::: Artikel
Die OECD-Beschwerden gegen europäische Baumwollhändler

Usbekistan – Textilindustrie – Zwangsarbeit

Die Menschenrechtssituation in Usbekistan ist mehr als besorgniserregend. Usbekistan gilt als eines der repressivsten Regime der Welt. Das Recht auf freie Meinungsäußerung ist stark eingeschränkt. Menschenrechtsverteidiger*innen und Journalist*innen werden schikaniert, geschlagen, strafrechtlich verfolgt und inhaftiert. Folter und andere Misshandlungen werden in der Strafjustiz systematisch eingesetzt. Die Zwangsarbeit von Kindern und Erwachsenen in der Baumwollernte unter Einbeziehung von Millionen Menschen wird staatlich organisiert.

Fall

Über Jahrzehnte hinweg hat die usbekische Regierung jeden Herbst die Schließung hunderter Schulen angeordnet. Zwischen 1,5 und 2 Millionen Kinder, aber auch Lehrer*innen, Staatsangestellte und Arbeitnehmer*innen aus der privaten Wirtschaft wurden jedes Jahr vom Staat gezwungen, wochenlang unter prekären Bedingungen Baumwolle zu ernten. Auf internationalen Druck hin hat die usbekische Regierung 2012 zwar weniger kleine Kinder zur Ernte gezwungen. Dafür hat sie jedoch die zwangsweise Mobilisierung von Kindern ab 15 Jahren und von Studierenden und Erwachsenen drastisch erhöht. Auch die Repressalien gegen diejenigen, die sich gegen diese Praxis zur Wehr setzen, sind stark ausgeweitet worden.
::::::
::: Ausgelesene Daten
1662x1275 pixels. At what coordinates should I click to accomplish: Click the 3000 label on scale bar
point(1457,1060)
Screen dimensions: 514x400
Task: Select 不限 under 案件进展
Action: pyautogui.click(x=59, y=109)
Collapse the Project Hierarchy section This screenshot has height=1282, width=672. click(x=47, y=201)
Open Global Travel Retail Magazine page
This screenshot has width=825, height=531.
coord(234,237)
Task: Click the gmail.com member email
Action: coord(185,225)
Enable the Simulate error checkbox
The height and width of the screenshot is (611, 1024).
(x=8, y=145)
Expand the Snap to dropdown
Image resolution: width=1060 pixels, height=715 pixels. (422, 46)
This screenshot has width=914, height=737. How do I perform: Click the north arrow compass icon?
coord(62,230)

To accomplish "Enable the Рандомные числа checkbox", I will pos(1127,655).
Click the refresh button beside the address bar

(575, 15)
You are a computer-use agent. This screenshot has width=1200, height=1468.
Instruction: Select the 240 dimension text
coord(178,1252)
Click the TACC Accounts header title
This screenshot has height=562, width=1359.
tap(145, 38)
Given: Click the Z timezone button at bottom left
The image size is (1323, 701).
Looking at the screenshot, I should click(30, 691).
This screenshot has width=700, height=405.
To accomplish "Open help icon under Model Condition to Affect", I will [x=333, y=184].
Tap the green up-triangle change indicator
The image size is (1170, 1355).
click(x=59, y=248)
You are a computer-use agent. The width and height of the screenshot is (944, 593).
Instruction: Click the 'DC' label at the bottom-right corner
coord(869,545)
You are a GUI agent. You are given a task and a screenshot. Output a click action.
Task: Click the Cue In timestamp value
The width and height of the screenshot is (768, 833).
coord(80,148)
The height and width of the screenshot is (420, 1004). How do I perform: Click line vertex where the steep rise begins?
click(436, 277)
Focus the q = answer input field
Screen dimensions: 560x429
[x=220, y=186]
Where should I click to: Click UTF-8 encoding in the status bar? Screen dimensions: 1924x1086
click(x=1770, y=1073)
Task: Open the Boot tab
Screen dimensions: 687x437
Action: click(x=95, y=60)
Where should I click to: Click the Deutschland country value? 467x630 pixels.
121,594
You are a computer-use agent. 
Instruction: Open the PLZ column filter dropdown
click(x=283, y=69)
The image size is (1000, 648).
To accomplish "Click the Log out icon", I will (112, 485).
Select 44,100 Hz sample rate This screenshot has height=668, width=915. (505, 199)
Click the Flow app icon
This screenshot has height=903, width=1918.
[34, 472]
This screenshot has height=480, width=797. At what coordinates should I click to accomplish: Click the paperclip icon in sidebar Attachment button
::::::
Aufgabe 1: Nenne alle Maßnahmen, die laut dem Artikel über Zwangsarbeit in Usbekistan gegen Menschenrechtsverteidiger*innen und Journalist*innen ergriffen werden.
Aufgabe 2: In welchem Jahr hat die usbekische Regierung laut dem Artikel über Zwangsarbeit in Usbekistan weniger kleine Kinder zur Ernte gezwungen?
Aufgabe 3: Schreibe den Artikel über Zwangsarbeit in Usbekistan im Anschluss an seinen letzten Satz weiter.
Die Daten stehen in keinem Zusammenhang mit dem Artikel.

Lösung 1: Sie werden schikaniert, geschlagen, strafrechtlich verfolgt und inhaftiert.

Lösung 2: 2012

Lösung 3:
Usbekistan ist einer der größten Baumwollexporteure der Welt. Baumwolle erbringt dem Land jährlich über eine Milliarde US-Dollar und damit etwa 20 Prozent des Bruttoinlandproduktes. Ursache für das große Ausmaß von Zwangsarbeit, die einen Verstoß gegen Konvention 105 der Internationalen Arbeitsorganisation (ILO) darstellt, ist die monopolistische und planwirtschaftliche Organisationsform der Baumwollindustrie, die eine Quotenregelung für das ganze Land vorsieht. Kinder, die unter diesen Bedingungen arbeiten, leisten unter Verstoß gegen Konvention 182 der ILO „schlimmste Formen der Kinderarbeit“. Der Großteil des erzielten Gewinns fließt in die Hände der Eliten rund um die usbekische Regierung. Bauern und Bäuerinnen, Arbeiter*innen und die Familien der Kinder hingegen profitieren nicht davon.

Die ILO hat das Land wiederholt aufgefordert, eine unabhängige Mission unter Beteiligung von internationalen Regierungsvertreter*innen, Gewerkschaften und Arbeitgeberverbänden mit ungehindertem Zugang zu den Baumwollfeldern zur Beobachtung der Ernte ins Land zu lassen. Obwohl Usbekistan die einschlägigen ILO-Konventionen ratifiziert hat, wurde dies bisher verweigert.

Kontext

Das ECCHR setzt sich auf unterschiedlichen Wegen dafür ein, dass die politischen und wirtschaftlichen Interessen westlicher Akteure die Menschenrechte in Usbekistan nicht wie bisher untergraben, sondern dass Deutschland, die Europäische Union und die Internationale Arbeitsorganisation Menschenrechte stärken und verantwortliche Akteure zur Verantwortung ziehen. So hat das ECCHR Strafanzeige gegen usbekische Regierungsangehörige wegen massiver Menschenrechtsverletzungen erstattet und später Beschwerden bei der Organisation für wirtschaftliche Zusammenarbeit und Entwicklung (OECD) gegen europäische  Handelsunternehmen eingelegt, die unter Verletzung internationaler Standards usbekische Baumwolle beziehen.

Das ECCHR ist aktives Mitglied der Cotton Campaign, einem internationalen Zusammenschluss von Menschenrechtsorganisationen, der sich für ein Ende der Zwangs- und Kinderarbeit in Usbekistan einsetzt.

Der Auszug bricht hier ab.